Input material:
____
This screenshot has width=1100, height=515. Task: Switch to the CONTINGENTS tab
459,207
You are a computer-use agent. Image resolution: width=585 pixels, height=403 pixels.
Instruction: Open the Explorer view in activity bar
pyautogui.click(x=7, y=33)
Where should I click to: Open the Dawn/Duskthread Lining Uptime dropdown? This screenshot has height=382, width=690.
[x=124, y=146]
____
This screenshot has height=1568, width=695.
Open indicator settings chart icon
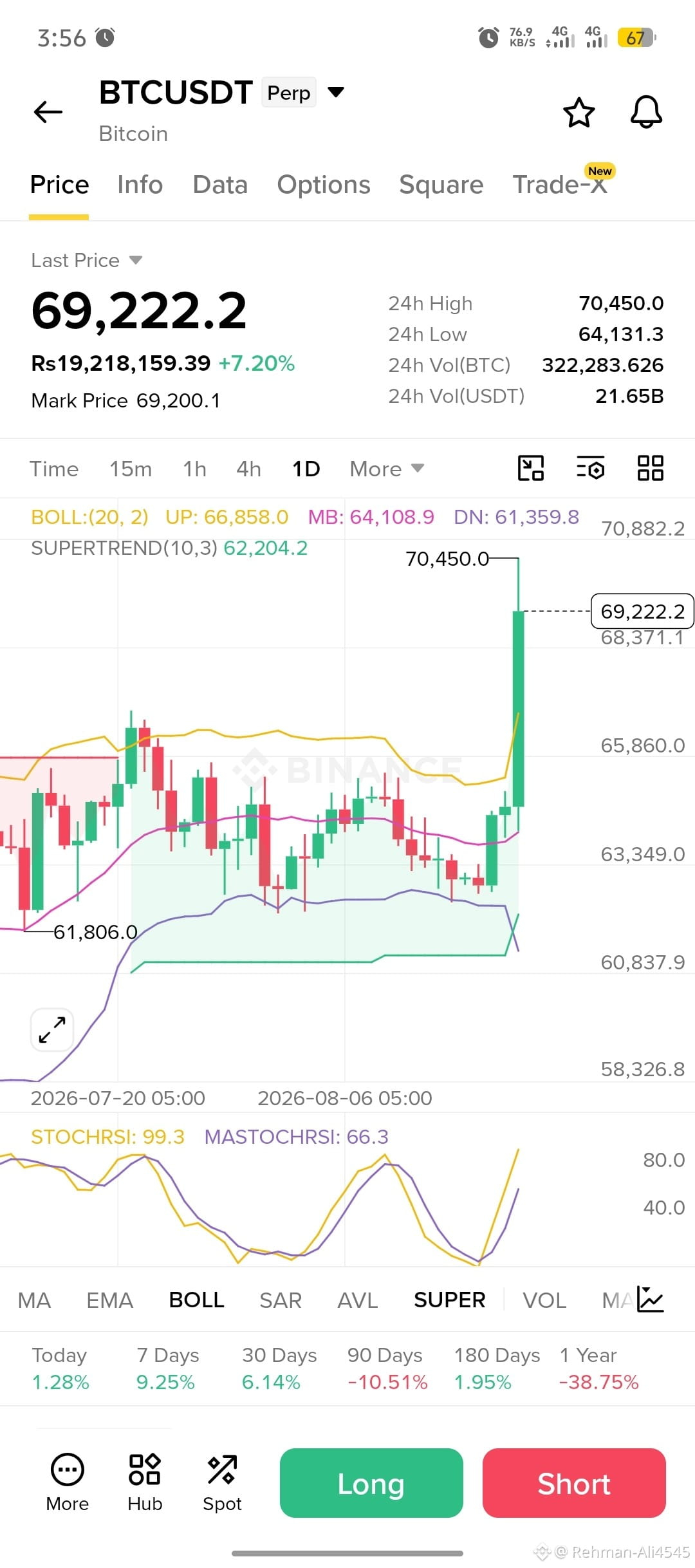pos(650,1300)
____
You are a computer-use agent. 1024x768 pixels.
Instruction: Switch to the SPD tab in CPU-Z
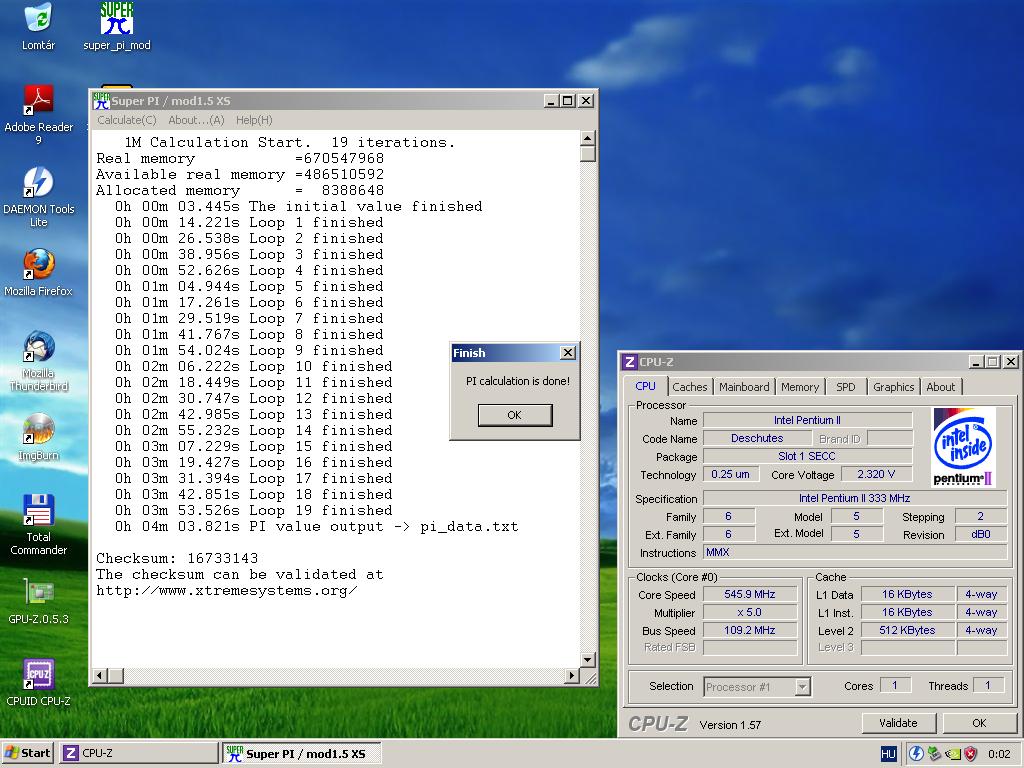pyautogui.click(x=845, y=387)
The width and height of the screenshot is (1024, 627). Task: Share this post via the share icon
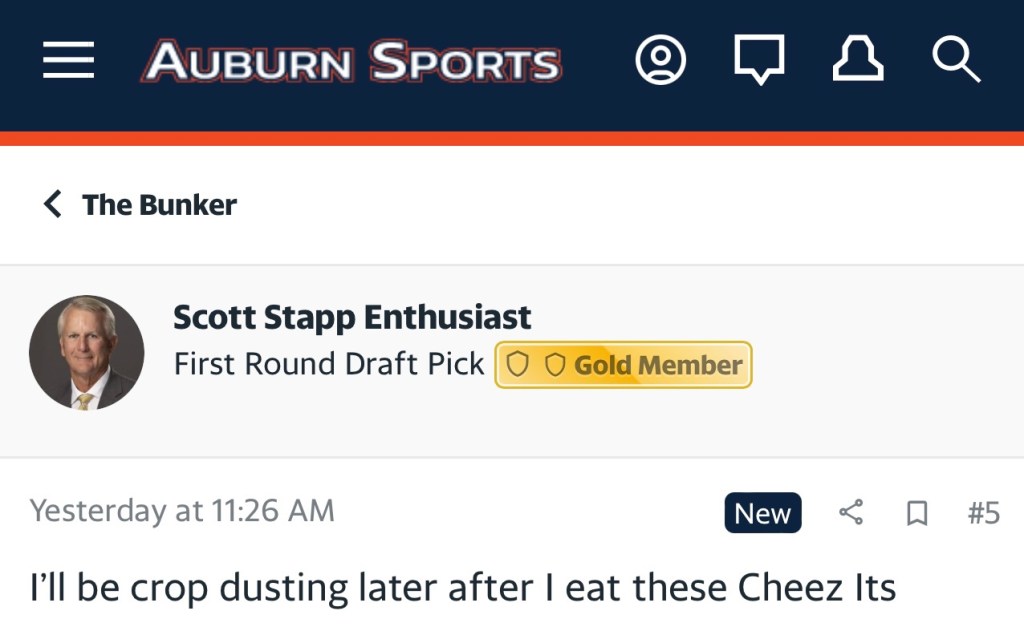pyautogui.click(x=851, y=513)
____
Requirement: Can you write out the listing again, starting with the line containing "The width and" and going on through the line containing "pyautogui.click(x=851, y=513)", with every coordinate in the answers offset by 134 and the pictures left out?

The solution:
The width and height of the screenshot is (1024, 627). Task: Share this post via the share icon
pyautogui.click(x=985, y=647)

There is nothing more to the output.